TRECHO:

Agora, há um mês, o ataque do Hamas a Israel e a reação deste país às agressões revelam que não é uma exclusividade brasileira o fenômeno de rejeitar o diálogo — pois chamar a atenção para o que é discutível e propor uma conversa seriam coisas de quem deve ficar silenciado, pelo suposto bem de todos. Até dia 6, conforme levantamento da BBC com as duas partes na guerra e a ONU, haviam morrido 10.163 palestinos (dos quais 10.022 na Faixa de Gaza) e 1.400 israelenses.


Eis algumas possíveis questões, para as quais a resposta razoável seria cessar fogo ou usar serviços de inteligência que se diz ter para direcionar a perseguição aos terroristas: não é desproporcional que tenham morrido sete vezes mais pessoas de um lado do conflito do que de outro? É adequado supor que todos os mortos do lado palestino fossem terroristas? O que o governo israelense sugere (ocupar Gaza, onde vivem 2,4 milhões de pessoas) é aceitável ou seria nada além de uma invasão?

REQUISITOS DAS TAREFAS:
• a. No trecho sobre a guerra entre Hamas e Israel, quantos dos palestinos mortos até o dia 6 estavam na Faixa de Gaza?
• b. Diga se cada afirmação concorda com o trecho sobre a guerra entre Hamas e Israel e cite as palavras que decidem:
(i) O número de mortos vem de um levantamento da BBC feito com as duas partes na guerra e a ONU.
(ii) Até o dia 6, haviam morrido 1.400 israelenses.
(iii) O governo israelense sugere ocupar a Cisjordânia.
• c. Prossiga com o texto sobre a guerra entre Hamas e Israel a partir da última pergunta que ele traz.

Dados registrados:
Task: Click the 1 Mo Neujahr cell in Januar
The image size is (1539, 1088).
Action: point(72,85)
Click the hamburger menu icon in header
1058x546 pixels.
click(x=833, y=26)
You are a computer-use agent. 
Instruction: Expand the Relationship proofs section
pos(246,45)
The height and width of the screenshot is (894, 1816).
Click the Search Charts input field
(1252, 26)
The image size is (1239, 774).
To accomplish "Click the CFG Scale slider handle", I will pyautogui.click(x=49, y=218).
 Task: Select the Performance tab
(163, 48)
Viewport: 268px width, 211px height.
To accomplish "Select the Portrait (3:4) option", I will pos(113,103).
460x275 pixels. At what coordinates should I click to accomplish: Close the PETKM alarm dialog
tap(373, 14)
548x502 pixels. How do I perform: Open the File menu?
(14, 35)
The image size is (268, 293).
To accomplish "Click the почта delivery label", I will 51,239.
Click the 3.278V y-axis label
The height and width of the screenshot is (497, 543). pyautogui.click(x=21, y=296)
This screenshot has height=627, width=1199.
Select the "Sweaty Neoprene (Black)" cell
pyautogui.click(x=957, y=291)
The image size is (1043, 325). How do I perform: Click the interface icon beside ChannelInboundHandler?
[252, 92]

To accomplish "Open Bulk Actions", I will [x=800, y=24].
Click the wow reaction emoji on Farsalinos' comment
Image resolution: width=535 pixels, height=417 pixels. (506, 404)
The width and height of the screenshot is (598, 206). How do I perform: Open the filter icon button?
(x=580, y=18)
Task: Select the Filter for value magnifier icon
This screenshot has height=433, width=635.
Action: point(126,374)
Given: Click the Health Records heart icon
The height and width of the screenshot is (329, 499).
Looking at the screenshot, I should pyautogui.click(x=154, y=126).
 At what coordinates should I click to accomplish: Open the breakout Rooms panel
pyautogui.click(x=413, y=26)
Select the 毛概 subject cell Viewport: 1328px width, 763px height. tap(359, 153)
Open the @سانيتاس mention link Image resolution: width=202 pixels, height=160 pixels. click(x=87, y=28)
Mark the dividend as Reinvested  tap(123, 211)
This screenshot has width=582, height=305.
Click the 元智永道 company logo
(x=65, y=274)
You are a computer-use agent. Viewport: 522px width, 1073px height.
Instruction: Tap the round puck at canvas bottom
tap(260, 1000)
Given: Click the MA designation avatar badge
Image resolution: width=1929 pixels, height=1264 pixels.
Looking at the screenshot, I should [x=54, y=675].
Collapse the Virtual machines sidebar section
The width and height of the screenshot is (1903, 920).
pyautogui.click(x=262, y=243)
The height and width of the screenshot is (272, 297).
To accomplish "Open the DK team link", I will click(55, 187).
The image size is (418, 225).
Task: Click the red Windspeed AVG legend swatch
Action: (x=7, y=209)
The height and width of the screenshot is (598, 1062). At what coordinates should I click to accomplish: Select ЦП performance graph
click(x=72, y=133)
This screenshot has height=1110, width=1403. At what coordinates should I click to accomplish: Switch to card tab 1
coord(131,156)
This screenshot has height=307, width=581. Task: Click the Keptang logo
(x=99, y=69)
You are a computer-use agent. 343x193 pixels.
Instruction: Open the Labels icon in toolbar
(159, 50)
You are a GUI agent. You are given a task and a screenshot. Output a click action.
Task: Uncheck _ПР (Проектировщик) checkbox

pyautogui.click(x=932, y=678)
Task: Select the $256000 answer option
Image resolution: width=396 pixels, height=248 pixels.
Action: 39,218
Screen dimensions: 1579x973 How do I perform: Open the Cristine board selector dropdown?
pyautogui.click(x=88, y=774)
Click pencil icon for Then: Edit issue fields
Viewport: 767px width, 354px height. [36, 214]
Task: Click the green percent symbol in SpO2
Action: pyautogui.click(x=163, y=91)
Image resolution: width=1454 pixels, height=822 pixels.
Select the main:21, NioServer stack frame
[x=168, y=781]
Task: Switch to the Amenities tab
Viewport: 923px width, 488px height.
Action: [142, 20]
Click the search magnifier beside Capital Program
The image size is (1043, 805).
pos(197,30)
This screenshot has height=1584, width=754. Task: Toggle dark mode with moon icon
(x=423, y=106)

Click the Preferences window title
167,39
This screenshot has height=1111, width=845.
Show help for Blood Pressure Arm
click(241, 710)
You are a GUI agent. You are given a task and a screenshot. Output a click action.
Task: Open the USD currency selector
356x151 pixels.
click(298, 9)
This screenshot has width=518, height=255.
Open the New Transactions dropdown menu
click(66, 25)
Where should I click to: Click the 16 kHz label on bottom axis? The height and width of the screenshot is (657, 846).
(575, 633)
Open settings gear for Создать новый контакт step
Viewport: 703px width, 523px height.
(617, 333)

RESPOSTAS ÀS TAREFAS:
• a. 10.022.

• b.
(i) Sim: "conforme levantamento da BBC com as duas partes na guerra e a ONU".
(ii) Sim: "haviam morrido 10.163 palestinos (dos quais 10.022 na Faixa de Gaza) e 1.400 israelenses".
(iii) Não: "O que o governo israelense sugere (ocupar Gaza, onde vivem 2,4 milhões de pessoas)".

• c.
No entanto, exercendo o fenômeno da negação do diálogo ou da recusa a perguntas, há quem acuse os questionadores de antissemitismo. É como se quem indagasse fosse hostil ou preconceituoso em relação aos judeus (Israel). Ora, claro que não. Indagações nascem de dúvidas, e as questões que costumam incomodar são as que têm respostas evidentes que, a todo custo, se quer negar, por conveniência. São o rei cuja roupa só os ‘inteligentes’ podem ver, mas que, na verdade, está nu.


Voltando ao Brasil, faz sentido privatizar uma Sabesp lucrativa para deixar a água nas mãos de particulares, que cobrarão a tarifa que desejarem, por falta de concorrência? Por que votar em políticos que, no meio do mandato, concorrem a outro cargo? É bom um parlamentar atender o desejo do Executivo e deixar o Legislativo para se mudar ao primeiro escalão de um Governo? Por que uma Câmara Municipal se julga detentora de qualificação moral para condecorar alguém ou, ainda, por que se preocupa em distribuir medalhas e diplomas numa cidade com palafitas?